**Problem requirements:** Set out every line of the material below as a Markdown table with two columns, Row and Text. Put the row number in Row and the line itself in Text, and leave out blank lines.

**Material provided:**

========================================================================

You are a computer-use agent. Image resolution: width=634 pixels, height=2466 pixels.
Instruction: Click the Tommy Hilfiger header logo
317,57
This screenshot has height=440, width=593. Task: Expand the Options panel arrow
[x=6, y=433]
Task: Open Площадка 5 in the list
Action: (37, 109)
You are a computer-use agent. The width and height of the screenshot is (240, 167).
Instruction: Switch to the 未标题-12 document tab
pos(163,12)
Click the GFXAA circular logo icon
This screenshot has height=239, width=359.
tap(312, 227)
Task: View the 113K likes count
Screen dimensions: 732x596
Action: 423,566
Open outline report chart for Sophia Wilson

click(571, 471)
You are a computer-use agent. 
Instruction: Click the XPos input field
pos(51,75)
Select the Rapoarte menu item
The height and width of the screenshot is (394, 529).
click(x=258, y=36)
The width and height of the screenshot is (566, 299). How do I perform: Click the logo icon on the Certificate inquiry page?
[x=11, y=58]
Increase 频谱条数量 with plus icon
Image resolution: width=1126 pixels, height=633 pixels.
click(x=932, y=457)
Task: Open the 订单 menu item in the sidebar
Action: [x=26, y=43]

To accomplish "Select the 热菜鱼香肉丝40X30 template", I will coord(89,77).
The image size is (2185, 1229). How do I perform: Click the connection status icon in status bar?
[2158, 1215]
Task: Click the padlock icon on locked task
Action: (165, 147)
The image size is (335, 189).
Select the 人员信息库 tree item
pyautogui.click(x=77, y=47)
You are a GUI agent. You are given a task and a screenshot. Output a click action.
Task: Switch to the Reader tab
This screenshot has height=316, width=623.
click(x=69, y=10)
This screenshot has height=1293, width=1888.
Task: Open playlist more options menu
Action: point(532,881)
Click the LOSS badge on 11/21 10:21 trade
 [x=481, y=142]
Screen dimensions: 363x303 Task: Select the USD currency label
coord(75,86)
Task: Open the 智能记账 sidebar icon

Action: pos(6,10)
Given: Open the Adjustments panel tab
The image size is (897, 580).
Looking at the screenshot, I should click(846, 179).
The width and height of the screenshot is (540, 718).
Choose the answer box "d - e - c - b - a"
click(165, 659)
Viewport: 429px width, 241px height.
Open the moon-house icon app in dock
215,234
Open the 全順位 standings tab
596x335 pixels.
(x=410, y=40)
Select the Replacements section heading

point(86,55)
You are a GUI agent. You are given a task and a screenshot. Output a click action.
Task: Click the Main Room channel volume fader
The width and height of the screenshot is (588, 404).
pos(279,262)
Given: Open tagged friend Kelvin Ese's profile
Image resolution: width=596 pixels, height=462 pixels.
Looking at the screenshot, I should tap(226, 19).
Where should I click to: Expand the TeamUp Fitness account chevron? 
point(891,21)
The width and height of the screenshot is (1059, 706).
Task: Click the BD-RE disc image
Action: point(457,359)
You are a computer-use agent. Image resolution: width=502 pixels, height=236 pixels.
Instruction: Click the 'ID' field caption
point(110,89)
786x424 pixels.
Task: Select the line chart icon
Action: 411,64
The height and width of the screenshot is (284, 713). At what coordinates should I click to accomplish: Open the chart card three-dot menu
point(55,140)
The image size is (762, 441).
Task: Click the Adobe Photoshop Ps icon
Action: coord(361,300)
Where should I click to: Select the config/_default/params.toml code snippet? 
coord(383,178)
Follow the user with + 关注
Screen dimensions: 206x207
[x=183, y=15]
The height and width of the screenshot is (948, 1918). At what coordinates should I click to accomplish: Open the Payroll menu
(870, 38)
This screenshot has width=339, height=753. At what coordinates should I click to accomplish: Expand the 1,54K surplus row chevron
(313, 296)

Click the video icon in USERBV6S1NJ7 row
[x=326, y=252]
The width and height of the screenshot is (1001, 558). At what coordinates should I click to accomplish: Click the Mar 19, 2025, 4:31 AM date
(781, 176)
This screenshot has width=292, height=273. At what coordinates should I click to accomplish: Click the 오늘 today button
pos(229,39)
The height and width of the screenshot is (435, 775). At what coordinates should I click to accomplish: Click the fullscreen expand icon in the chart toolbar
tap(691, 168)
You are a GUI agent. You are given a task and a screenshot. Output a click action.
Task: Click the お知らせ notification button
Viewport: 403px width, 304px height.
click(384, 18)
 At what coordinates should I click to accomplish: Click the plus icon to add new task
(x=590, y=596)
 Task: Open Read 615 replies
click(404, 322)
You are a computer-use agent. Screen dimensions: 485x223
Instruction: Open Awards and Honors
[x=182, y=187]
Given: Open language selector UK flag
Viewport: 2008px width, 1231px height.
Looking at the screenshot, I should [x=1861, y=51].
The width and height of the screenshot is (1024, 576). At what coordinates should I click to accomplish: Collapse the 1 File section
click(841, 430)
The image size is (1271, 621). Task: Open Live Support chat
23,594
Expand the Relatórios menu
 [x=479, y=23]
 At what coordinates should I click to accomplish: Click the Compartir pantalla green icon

========================================================================

**In response:**
| Row | Text |
|---|---|
| 1 | You are a computer-use agent. Image resolution: width=634 pixels, height=2466 pixels. |
| 2 | Instruction: Click the Tommy Hilfiger header logo |
| 3 | 317,57 |
| 4 | This screenshot has height=440, width=593. Task: Expand the Options panel arrow |
| 5 | [x=6, y=433] |
| 6 | Task: Open Площадка 5 in the list |
| 7 | Action: (37, 109) |
| 8 | You are a computer-use agent. The width and height of the screenshot is (240, 167). |
| 9 | Instruction: Switch to the 未标题-12 document tab |
| 10 | pos(163,12) |
| 11 | Click the GFXAA circular logo icon |
| 12 | This screenshot has height=239, width=359. |
| 13 | tap(312, 227) |
| 14 | Task: View the 113K likes count |
| 15 | Screen dimensions: 732x596 |
| 16 | Action: 423,566 |
| 17 | Open outline report chart for Sophia Wilson |
| 18 | click(571, 471) |
| 19 | You are a computer-use agent.  |
| 20 | Instruction: Click the XPos input field |
| 21 | pos(51,75) |
| 22 | Select the Rapoarte menu item |
| 23 | The height and width of the screenshot is (394, 529). |
| 24 | click(x=258, y=36) |
| 25 | The width and height of the screenshot is (566, 299). How do I perform: Click the logo icon on the Certificate inquiry page? |
| 26 | [x=11, y=58] |
| 27 | Increase 频谱条数量 with plus icon |
| 28 | Image resolution: width=1126 pixels, height=633 pixels. |
| 29 | click(x=932, y=457) |
| 30 | Task: Open the 订单 menu item in the sidebar |
| 31 | Action: [x=26, y=43] |
| 32 | To accomplish "Select the 热菜鱼香肉丝40X30 template", I will coord(89,77). |
| 33 | The image size is (2185, 1229). How do I perform: Click the connection status icon in status bar? |
| 34 | [2158, 1215] |
| 35 | Task: Click the padlock icon on locked task |
| 36 | Action: (165, 147) |
| 37 | The image size is (335, 189). |
| 38 | Select the 人员信息库 tree item |
| 39 | pyautogui.click(x=77, y=47) |
| 40 | You are a GUI agent. You are given a task and a screenshot. Output a click action. |
| 41 | Task: Switch to the Reader tab |
| 42 | This screenshot has height=316, width=623. |
| 43 | click(x=69, y=10) |
| 44 | This screenshot has height=1293, width=1888. |
| 45 | Task: Open playlist more options menu |
| 46 | Action: point(532,881) |
| 47 | Click the LOSS badge on 11/21 10:21 trade |
| 48 |  [x=481, y=142] |
| 49 | Screen dimensions: 363x303 Task: Select the USD currency label |
| 50 | coord(75,86) |
| 51 | Task: Open the 智能记账 sidebar icon |
| 52 | Action: pos(6,10) |
| 53 | Given: Open the Adjustments panel tab |
| 54 | The image size is (897, 580). |
| 55 | Looking at the screenshot, I should click(846, 179). |
| 56 | The width and height of the screenshot is (540, 718). |
| 57 | Choose the answer box "d - e - c - b - a" |
| 58 | click(165, 659) |
| 59 | Viewport: 429px width, 241px height. |
| 60 | Open the moon-house icon app in dock |
| 61 | 215,234 |
| 62 | Open the 全順位 standings tab |
| 63 | 596x335 pixels. |
| 64 | (x=410, y=40) |
| 65 | Select the Replacements section heading |
| 66 | point(86,55) |
| 67 | You are a GUI agent. You are given a task and a screenshot. Output a click action. |
| 68 | Task: Click the Main Room channel volume fader |
| 69 | The width and height of the screenshot is (588, 404). |
| 70 | pos(279,262) |
| 71 | Given: Open tagged friend Kelvin Ese's profile |
| 72 | Image resolution: width=596 pixels, height=462 pixels. |
| 73 | Looking at the screenshot, I should tap(226, 19). |
| 74 | Where should I click to: Expand the TeamUp Fitness account chevron?  |
| 75 | point(891,21) |
| 76 | The width and height of the screenshot is (1059, 706). |
| 77 | Task: Click the BD-RE disc image |
| 78 | Action: point(457,359) |
| 79 | You are a computer-use agent. Image resolution: width=502 pixels, height=236 pixels. |
| 80 | Instruction: Click the 'ID' field caption |
| 81 | point(110,89) |
| 82 | 786x424 pixels. |
| 83 | Task: Select the line chart icon |
| 84 | Action: 411,64 |
| 85 | The height and width of the screenshot is (284, 713). At what coordinates should I click to accomplish: Open the chart card three-dot menu |
| 86 | point(55,140) |
| 87 | The image size is (762, 441). |
| 88 | Task: Click the Adobe Photoshop Ps icon |
| 89 | Action: coord(361,300) |
| 90 | Where should I click to: Select the config/_default/params.toml code snippet?  |
| 91 | coord(383,178) |
| 92 | Follow the user with + 关注 |
| 93 | Screen dimensions: 206x207 |
| 94 | [x=183, y=15] |
| 95 | The height and width of the screenshot is (948, 1918). At what coordinates should I click to accomplish: Open the Payroll menu |
| 96 | (870, 38) |
| 97 | This screenshot has width=339, height=753. At what coordinates should I click to accomplish: Expand the 1,54K surplus row chevron |
| 98 | (313, 296) |
| 99 | Click the video icon in USERBV6S1NJ7 row |
| 100 | [x=326, y=252] |
| 101 | The width and height of the screenshot is (1001, 558). At what coordinates should I click to accomplish: Click the Mar 19, 2025, 4:31 AM date |
| 102 | (781, 176) |
| 103 | This screenshot has width=292, height=273. At what coordinates should I click to accomplish: Click the 오늘 today button |
| 104 | pos(229,39) |
| 105 | The height and width of the screenshot is (435, 775). At what coordinates should I click to accomplish: Click the fullscreen expand icon in the chart toolbar |
| 106 | tap(691, 168) |
| 107 | You are a GUI agent. You are given a task and a screenshot. Output a click action. |
| 108 | Task: Click the お知らせ notification button |
| 109 | Viewport: 403px width, 304px height. |
| 110 | click(384, 18) |
| 111 |  At what coordinates should I click to accomplish: Click the plus icon to add new task |
| 112 | (x=590, y=596) |
| 113 |  Task: Open Read 615 replies |
| 114 | click(404, 322) |
| 115 | You are a computer-use agent. Screen dimensions: 485x223 |
| 116 | Instruction: Open Awards and Honors |
| 117 | [x=182, y=187] |
| 118 | Given: Open language selector UK flag |
| 119 | Viewport: 2008px width, 1231px height. |
| 120 | Looking at the screenshot, I should [x=1861, y=51]. |
| 121 | The width and height of the screenshot is (1024, 576). At what coordinates should I click to accomplish: Collapse the 1 File section |
| 122 | click(841, 430) |
| 123 | The image size is (1271, 621). Task: Open Live Support chat |
| 124 | 23,594 |
| 125 | Expand the Relatórios menu |
| 126 |  [x=479, y=23] |
| 127 |  At what coordinates should I click to accomplish: Click the Compartir pantalla green icon |